October 27, 2008 at 8:46 am
The article referred to by Jeff is extremely interesting, and I will definitely make use of this technique.
However, I don't think a subquery solution is always bad. It would very much depend on how often the query was required and also how often the table was updated.
If the information was accessed occasionally for specific ids or periods, then the sub query wouldn't read the entire table and response should be fine. So no Death by SQL.
The alternate solution requires a permanent field and an update to the entire table. It would also be necessary to update the totals each time a row was changed or modified, and the development effort is higher compared to using the correlated subquery, so this also has to be considered.
I agree that a correlated subquery could be a dog if the information is required for all rows of a very large table, and I'm now hoping I'll get a chance to use the alternative some time - thanks for the heads up.
October 27, 2008 at 9:03 am
The alternate solution requires a permanent field and an update to the entire table.

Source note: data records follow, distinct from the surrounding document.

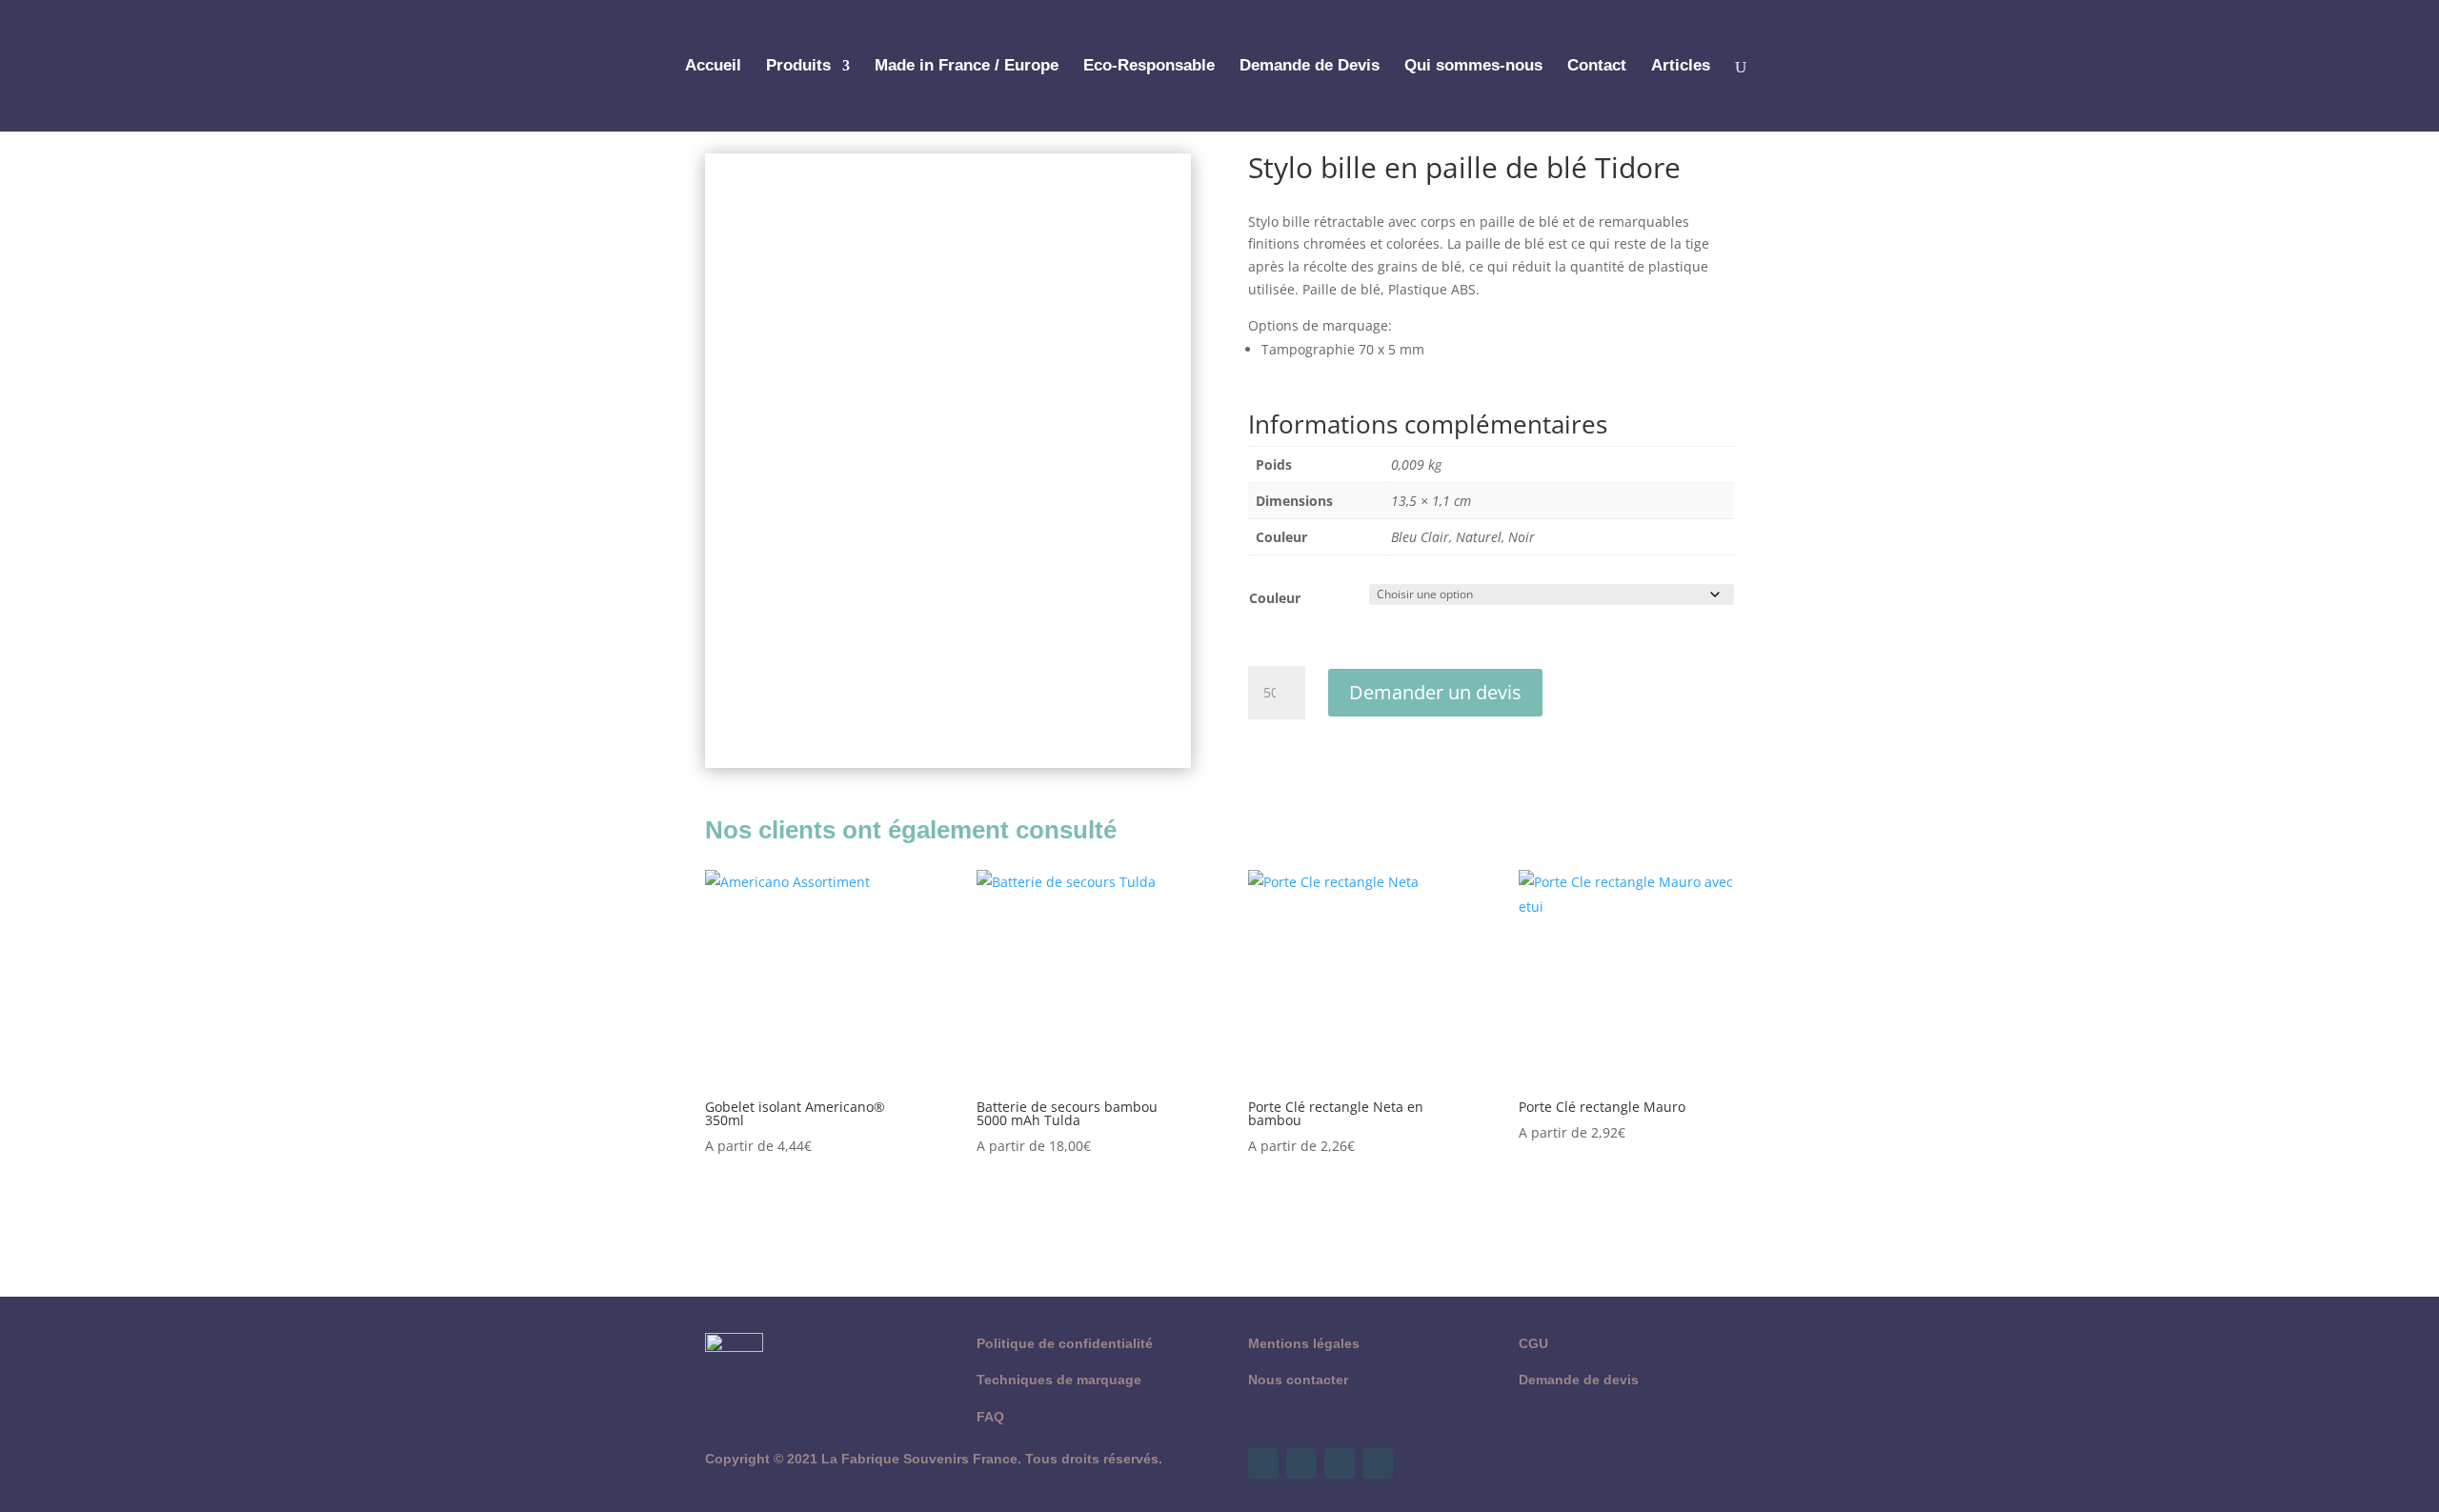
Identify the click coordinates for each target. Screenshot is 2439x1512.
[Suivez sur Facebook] (1263, 1463)
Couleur (1274, 598)
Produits (798, 66)
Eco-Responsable (1149, 66)
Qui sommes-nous (1473, 66)
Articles (1680, 66)
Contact (1596, 66)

It would also be necessary to update the totals each time a row was changed or modified, and the development effort is higher compared to using the correlated subquery, so this also has to be considered.
Using a derived tables/cte's instead of the correlated subquery gets you the best of both worlds. See my above example. The difference is that a derived table is evaluated once, where as a correlated subquery is evaluated once... per row. That said, if she is only running one ID at a time, the difference is going to be negligible.

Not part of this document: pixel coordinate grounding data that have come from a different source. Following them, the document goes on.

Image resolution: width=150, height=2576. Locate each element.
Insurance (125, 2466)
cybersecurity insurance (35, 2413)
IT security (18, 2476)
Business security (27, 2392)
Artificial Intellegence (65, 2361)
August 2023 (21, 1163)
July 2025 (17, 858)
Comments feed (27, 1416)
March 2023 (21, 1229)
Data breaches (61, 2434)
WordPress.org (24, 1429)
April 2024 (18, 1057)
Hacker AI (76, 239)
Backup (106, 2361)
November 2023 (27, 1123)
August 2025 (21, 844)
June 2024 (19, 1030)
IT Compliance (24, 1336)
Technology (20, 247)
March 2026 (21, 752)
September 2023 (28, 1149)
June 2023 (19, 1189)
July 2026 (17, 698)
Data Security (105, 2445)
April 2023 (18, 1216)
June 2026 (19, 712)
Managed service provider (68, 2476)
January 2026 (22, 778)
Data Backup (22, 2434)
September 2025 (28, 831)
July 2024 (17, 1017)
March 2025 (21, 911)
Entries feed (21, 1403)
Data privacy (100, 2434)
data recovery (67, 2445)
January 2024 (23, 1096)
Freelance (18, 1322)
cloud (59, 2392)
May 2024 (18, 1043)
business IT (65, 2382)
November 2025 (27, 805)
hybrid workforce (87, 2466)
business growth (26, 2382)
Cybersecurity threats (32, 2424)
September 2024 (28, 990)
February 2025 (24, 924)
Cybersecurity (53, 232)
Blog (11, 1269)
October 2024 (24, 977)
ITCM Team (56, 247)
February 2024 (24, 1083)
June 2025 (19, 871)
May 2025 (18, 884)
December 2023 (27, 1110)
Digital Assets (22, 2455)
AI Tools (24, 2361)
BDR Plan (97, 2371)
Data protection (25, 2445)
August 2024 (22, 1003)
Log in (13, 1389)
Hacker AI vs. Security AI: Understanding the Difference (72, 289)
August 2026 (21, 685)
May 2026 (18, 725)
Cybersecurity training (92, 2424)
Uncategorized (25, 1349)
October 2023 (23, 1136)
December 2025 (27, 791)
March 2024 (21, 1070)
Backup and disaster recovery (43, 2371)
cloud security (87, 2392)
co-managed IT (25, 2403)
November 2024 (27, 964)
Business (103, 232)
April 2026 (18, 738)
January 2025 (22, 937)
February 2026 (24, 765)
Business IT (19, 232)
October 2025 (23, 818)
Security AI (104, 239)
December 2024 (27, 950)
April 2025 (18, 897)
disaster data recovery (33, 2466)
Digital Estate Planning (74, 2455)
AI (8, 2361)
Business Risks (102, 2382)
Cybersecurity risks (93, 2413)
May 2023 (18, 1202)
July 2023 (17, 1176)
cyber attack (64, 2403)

October 27, 2008 at 6:52 pm
The problem with even allowing such code to exist is that people will take any shortcut they can without regard to future performance. If they run across such code, they are likely to copy it for use in an application that will scale out a lot more and BOOM! Death by SQL.
If you want people to stop writing performance limited, non-scalable code in your database, stop giving them examples of bad code in your database to copy from. 😉 Justifying bad code by saying it's for a "limited number of rows" isn't the right thing to do... ever. 🙂
--Jeff Moden
Change is inevitable... Change for the better is not.